As for not having enough people to displace your parents at the table. It’s their daughter’s wedding. They should be able to put it aside for a day and if they can’t you need to tell them that it isn’t about them. You could also have a sweetheart table and sit with just each other, letting your bridal party sit with their dates.

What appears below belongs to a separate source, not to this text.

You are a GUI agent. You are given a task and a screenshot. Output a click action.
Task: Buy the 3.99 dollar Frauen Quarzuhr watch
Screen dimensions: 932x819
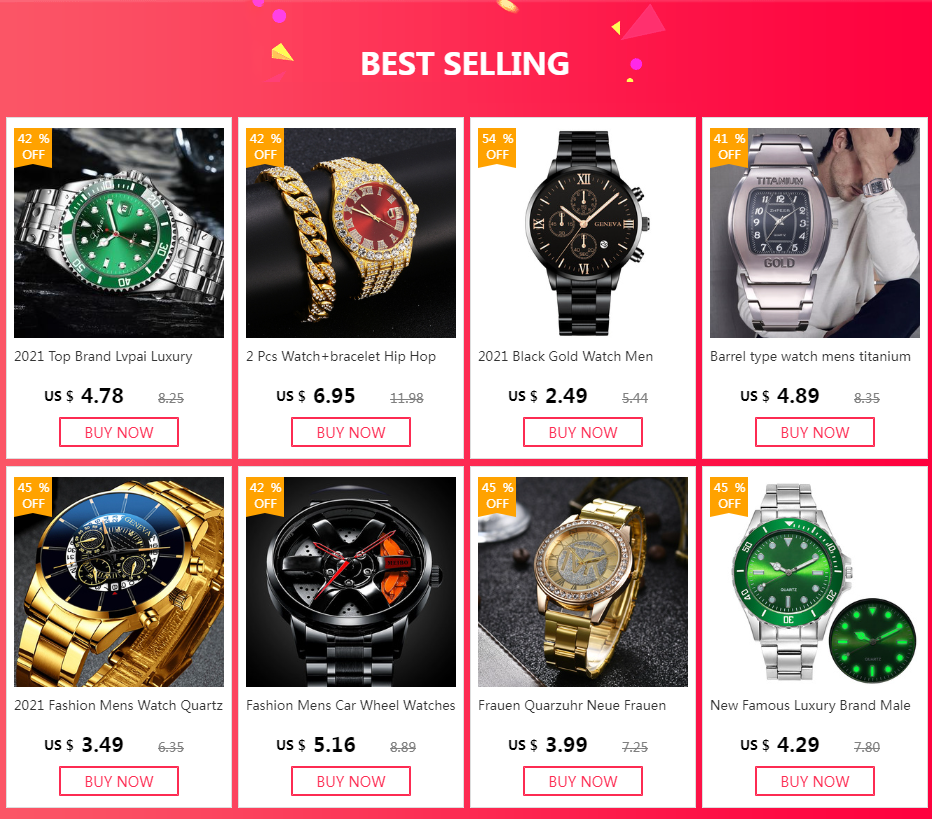tap(582, 781)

If you don’t have any groomsmen nothing bad will happen. You will have some beautiful pictures taken with your friends without having to ask for a specific photo. It will be OK if you just have bridesmaids, there’s always a work around. If anyone asks about a lack of groomsmen just say it was your partners responsibility to ask and he didn’t, not in a passive agreeing way just on stating facts kind of way.
Post # 6
My son in law is supposedly in a wedding party, less than 6 months from now. I use the word supposedly, because the bride to be told my daughter/his wife, that he will be in it, but the groom didn’t say anything yet. The groom is a lifelong friend and he talks to him all the time. Men …
Post # 7
When is your wedding? “Less than 6mos” is plenty of time for a few guys to rent a tux each in their respective towns and show up with a fresh haircut at your venue. Less than 6days is probably plenty of time for the groomsmen to do that, tbh.

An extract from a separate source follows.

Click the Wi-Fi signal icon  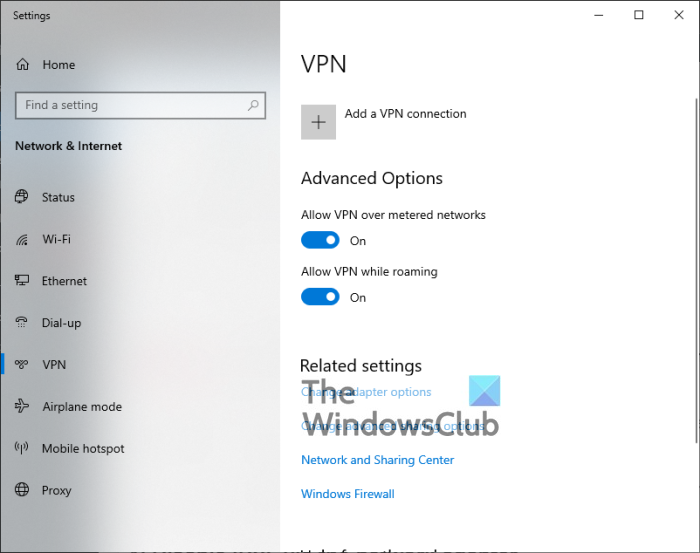point(22,240)
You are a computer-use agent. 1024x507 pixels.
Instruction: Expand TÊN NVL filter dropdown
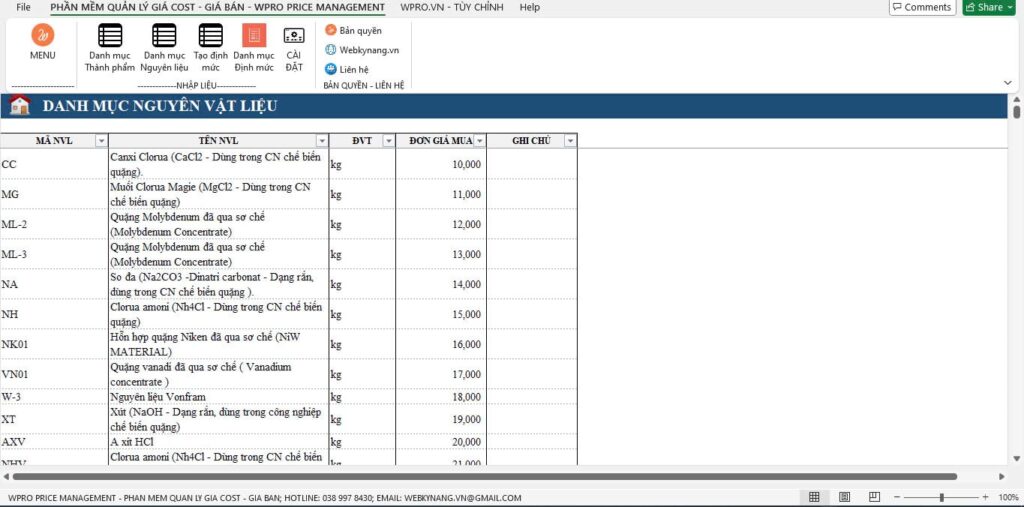322,141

Hang in there, Bride to Bee.
Post # 8
Sounds similar to my Fiance. I had to really push him to ask his groomsmen. He didn’t ask my brother until last month (but I had slipped it out to him a few months prior so he kinda knew already). They are just big time procrastinators sometimes, drives me nuts.
Post # 9
He’s a guy. He’ll ask when he asks or he won’t have groomsmen. Not the end of the world and it doesn’t mean your divorced parents have to sit together. You can always have a sweetheart table.
Post # 10
It’s not anything you need to worry about. Guys are different than girls. Just let him go at his own pace.
Post # 11
I wouldnt nag OR ask them but I would ask him to do it by xx-xx-xxxx date and let him know if he’s uncomfortable asking that you will help him, you can send a funny email (in case he’s feeling awkward doing it face to face), or that if he doesn’t want groomsman you guys can come up with a plan B.
Post # 12
I think at 6 months away you still have time, but I would encourage him to ask soon. His groomsmen might need to do a certain amount of budgeting and planning and its unfair to spring that on them at the last minute when he’s known about it for a while.

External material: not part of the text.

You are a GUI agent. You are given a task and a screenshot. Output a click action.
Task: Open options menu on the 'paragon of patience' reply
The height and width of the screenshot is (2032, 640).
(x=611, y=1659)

You definitely SHOULD NOT ask, though. This is his thing. If he doesn’t do it worst case scenario is that he has to stand up there alone.
Post # 13
Do not step in – and it does not affect the seating, you can always shuffle people around.
Post # 14
I agree with pp who say not to baby your Fiance. Leave it alone. You have told him what he needs to do already (more than once probably) and now it is on him. If last minute works fine for his friends, great. If he doesn’t get a bachelor party and doesn’t have anyone standing up there on his side, fine. Not a big deal in the grand scheme of things. Letting him be his own person is much more important to your marriage than the bridal party.
Post # 15
Jeez, that’s a lot of pressure for your fi, and maybe he feels like he’s being forced to ask for the wrong reasons at this point (ie: you HAVE to have groomsmen because MY parents cant behave themselves!). That’s not why you have a wedding party. You have a wedding party to acknowledge the people who have loved and supported you.
If your parents are really a huge deal, arrange for a sweetheart table, and if your fi doesn’t have groomsmen, whoop de do!